2 databases or 2 separate relationships?

M

Mike

I am building a database for my reciprocity items...
Pension and Welfare departments. For each departments,
depending on the union money gets reciprocated back to a
particular fund office. If I keep it as two tables
(Union and Fund Office) where one fund office can have
several unions reporting to them.

Things get messy if I dont separate between Pension and
Medical as separate databases. One fund office could
accept both Pension and Medical from a particular union
OR Fund Offce may only accept a union's medical, but for
that same union the pension go to a separate fund
office. I tried to normalize this without much luck.

Now the question... the user would enter an amount in the
Union table and then a summation query will total what
amount is going to a particular fund office. The user
will also need to work with pension and welfare at the
same time. Will access allow for two separate
relationships? Would it be best to design this as two
separate databases, if so can this be done within Access
or would I need to create this in VB?

If you had the patient to read this whole thing and have
any suggestions. Thanks a lot in advance!

Mike
 
T

Tim Ferguson

I am building a database for my reciprocity items...
Pension and Welfare departments.

I'm afraid I don't understand most of the technical language here, but some
things you say worry me.
If I keep it as two tables
(Union and Fund Office) where one fund office can have
several unions reporting to them.

Generally a table doesn't hold a thing -- it's things, one per record. In
particular, it's a bad idea to spread one thing into separate tables. The
golden rule is Exactly One Type of Thing in Exactly One Table.
Things get messy if I dont separate between Pension and
Medical as separate databases. One fund office could
accept both Pension and Medical from a particular union
OR Fund Offce may only accept a union's medical, but for
that same union the pension go to a separate fund
office.

Once the design is correct, then you can build the business rules to
implement this kind of thing
I tried to normalize this without much luck.

Normalisation is about identifying entities (types of things) to base
tables on. The kind of things that you have mentioned so far are
FundOffices, Unions, Pensions (thus, I guess, People and Payments too),
Medicals. I don't have any idea how these fit together, and there are bound
to be others too, but that is kind of where you should be starting.

★ ★ ★ ★ ★

What you are asked to do: Transcribe the database design discussion from "Tim Ferguson" up to and including "Exactly One Table.".

★ ★ ★ ★ ★

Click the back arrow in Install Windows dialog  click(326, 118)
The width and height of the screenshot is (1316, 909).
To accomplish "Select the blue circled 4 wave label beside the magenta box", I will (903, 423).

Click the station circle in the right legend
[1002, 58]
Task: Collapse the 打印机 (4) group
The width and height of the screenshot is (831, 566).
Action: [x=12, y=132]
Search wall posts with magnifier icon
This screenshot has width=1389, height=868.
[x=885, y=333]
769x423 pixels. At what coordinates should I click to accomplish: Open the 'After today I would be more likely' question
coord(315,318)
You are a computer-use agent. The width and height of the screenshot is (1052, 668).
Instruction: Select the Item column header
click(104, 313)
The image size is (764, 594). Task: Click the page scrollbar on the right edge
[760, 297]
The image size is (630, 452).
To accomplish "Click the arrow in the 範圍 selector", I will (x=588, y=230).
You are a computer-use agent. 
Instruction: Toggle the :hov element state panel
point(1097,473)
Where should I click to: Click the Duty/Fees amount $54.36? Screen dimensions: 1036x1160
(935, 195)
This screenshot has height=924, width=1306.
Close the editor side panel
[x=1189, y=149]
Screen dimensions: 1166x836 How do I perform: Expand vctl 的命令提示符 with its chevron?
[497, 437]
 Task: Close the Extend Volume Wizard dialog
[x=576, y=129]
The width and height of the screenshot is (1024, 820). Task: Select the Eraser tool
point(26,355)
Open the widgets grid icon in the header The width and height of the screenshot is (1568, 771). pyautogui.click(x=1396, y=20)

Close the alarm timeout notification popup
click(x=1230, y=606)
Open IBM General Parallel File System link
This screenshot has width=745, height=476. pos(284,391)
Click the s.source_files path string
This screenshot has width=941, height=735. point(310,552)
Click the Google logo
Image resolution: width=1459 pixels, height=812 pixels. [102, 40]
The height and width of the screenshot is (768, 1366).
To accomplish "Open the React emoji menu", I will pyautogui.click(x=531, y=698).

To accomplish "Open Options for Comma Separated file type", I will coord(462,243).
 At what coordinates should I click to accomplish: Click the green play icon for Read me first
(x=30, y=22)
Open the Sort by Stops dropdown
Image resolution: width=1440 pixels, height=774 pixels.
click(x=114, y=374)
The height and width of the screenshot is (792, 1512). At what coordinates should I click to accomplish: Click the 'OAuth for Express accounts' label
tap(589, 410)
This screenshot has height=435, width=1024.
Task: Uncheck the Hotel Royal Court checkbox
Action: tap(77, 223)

★ ★ ★ ★ ★

Written response:
Tim Ferguson

I am building a database for my reciprocity items...
Pension and Welfare departments.

I'm afraid I don't understand most of the technical language here, but some
things you say worry me.
If I keep it as two tables
(Union and Fund Office) where one fund office can have
several unions reporting to them.

Generally a table doesn't hold a thing -- it's things, one per record. In
particular, it's a bad idea to spread one thing into separate tables. The
golden rule is Exactly One Type of Thing in Exactly One Table.